▶ **Supplied records**:
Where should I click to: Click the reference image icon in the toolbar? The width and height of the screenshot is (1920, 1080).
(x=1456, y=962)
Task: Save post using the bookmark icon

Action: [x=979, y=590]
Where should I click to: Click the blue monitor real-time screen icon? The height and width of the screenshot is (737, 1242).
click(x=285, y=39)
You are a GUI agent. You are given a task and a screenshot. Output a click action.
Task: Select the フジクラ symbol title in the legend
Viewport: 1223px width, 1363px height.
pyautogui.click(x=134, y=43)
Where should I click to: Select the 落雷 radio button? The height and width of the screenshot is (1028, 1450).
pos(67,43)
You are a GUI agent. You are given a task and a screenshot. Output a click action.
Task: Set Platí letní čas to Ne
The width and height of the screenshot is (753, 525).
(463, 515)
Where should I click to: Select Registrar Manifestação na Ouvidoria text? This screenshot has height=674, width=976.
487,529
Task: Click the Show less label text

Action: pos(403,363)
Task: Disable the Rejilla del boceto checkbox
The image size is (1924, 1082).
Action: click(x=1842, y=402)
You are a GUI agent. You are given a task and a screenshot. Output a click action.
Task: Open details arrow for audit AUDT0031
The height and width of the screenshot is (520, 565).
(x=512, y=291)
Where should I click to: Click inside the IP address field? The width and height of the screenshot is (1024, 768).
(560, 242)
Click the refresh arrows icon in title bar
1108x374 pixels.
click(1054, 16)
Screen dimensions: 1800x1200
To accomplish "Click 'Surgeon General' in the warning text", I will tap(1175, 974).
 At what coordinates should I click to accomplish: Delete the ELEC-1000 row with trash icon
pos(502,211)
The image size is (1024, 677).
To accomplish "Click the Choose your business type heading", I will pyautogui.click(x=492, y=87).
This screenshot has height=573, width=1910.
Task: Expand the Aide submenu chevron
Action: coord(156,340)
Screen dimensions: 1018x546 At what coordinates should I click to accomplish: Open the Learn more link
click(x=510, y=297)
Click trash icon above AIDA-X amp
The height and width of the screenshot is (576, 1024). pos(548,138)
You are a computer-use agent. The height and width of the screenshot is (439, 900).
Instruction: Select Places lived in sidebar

▶ **Exercise prompt**:
Retype each of the entries above exactly as it appears.

▶ **Correct response**:
Where should I click to: Click the reference image icon in the toolbar? The width and height of the screenshot is (1920, 1080).
(x=1456, y=962)
Task: Save post using the bookmark icon

Action: [x=979, y=590]
Where should I click to: Click the blue monitor real-time screen icon? The height and width of the screenshot is (737, 1242).
click(x=285, y=39)
You are a GUI agent. You are given a task and a screenshot. Output a click action.
Task: Select the フジクラ symbol title in the legend
Viewport: 1223px width, 1363px height.
pyautogui.click(x=134, y=43)
Where should I click to: Select the 落雷 radio button? The height and width of the screenshot is (1028, 1450).
pos(67,43)
You are a GUI agent. You are given a task and a screenshot. Output a click action.
Task: Set Platí letní čas to Ne
The width and height of the screenshot is (753, 525).
(463, 515)
Where should I click to: Select Registrar Manifestação na Ouvidoria text? This screenshot has height=674, width=976.
487,529
Task: Click the Show less label text

Action: pos(403,363)
Task: Disable the Rejilla del boceto checkbox
The image size is (1924, 1082).
Action: click(x=1842, y=402)
You are a GUI agent. You are given a task and a screenshot. Output a click action.
Task: Open details arrow for audit AUDT0031
The height and width of the screenshot is (520, 565).
(x=512, y=291)
Where should I click to: Click inside the IP address field? The width and height of the screenshot is (1024, 768).
(560, 242)
Click the refresh arrows icon in title bar
1108x374 pixels.
click(1054, 16)
Screen dimensions: 1800x1200
To accomplish "Click 'Surgeon General' in the warning text", I will tap(1175, 974).
 At what coordinates should I click to accomplish: Delete the ELEC-1000 row with trash icon
pos(502,211)
The image size is (1024, 677).
To accomplish "Click the Choose your business type heading", I will pyautogui.click(x=492, y=87).
This screenshot has height=573, width=1910.
Task: Expand the Aide submenu chevron
Action: coord(156,340)
Screen dimensions: 1018x546 At what coordinates should I click to accomplish: Open the Learn more link
click(x=510, y=297)
Click trash icon above AIDA-X amp
The height and width of the screenshot is (576, 1024). pos(548,138)
You are a computer-use agent. The height and width of the screenshot is (439, 900).
Instruction: Select Places lived in sidebar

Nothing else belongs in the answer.